Bahman Samandari, Aziz Samandari’s father, a founder of the BIHE.

The BIHE, an underground school for members of the Baha’i faith in Iran, exists to mitigate the disastrous effects Iran’s policy of denying openly religious Baha’is access to higher education. Samandari’s father, Bahman Samandari, was one of BIHE’s founders — he was arrested in March of 1992, accused of being a spy and committing adultery, and executed the next day. In his work for the BIHE, Aziz Samandari had been honoring his father’s death by continuing the tradition of resistance through education and knowledge.
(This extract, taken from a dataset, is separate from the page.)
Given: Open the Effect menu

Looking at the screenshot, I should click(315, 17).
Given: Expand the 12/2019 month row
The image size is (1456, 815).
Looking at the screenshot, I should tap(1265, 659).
Kazem Samandari, Bahman’s son, said the Iranian regime was perpetuating its own tradition of Baha’i persecution by arresting Aziz Samandari for the same crimes of his father.
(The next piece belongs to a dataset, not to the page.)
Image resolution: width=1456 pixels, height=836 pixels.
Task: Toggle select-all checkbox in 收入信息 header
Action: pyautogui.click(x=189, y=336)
“History repeats itself in a cruel manner,” said Kazem Samadari, “Aziz is being jailed arbitrarily in Evin exactly twenty years after his own father, Bahman Samandari – my brother – was summarily hanged for his religious beliefs in the same prison on 18 March 1992. The body of my brother was never returned to our family. We only received a hand written note from him saying he refused to recant his Faith.”

Prior to his October 2011 arrest, Samandari had been arrested once before. He had been one of six arrested in a series of raids on the homes of 11 Baha’is and taken to Evin Prison. His cousin, Caroline Samandari, wrote in The Indian Express at the time that no formal charges had been made and that he had been denied access to a lawyer or family visits.

“As I try to internalise the news of the arrest of Aziz, I am surprised at my own feelings,” she wrote, “I… cannot find in my heart any trace of hatred or of willingness to seek revenge against those who have so systematically persecuted my family and all the other members of the Bahai community in Iran. I also refuse to blame Islam, even for a second, for what is being done supposedly in its name.”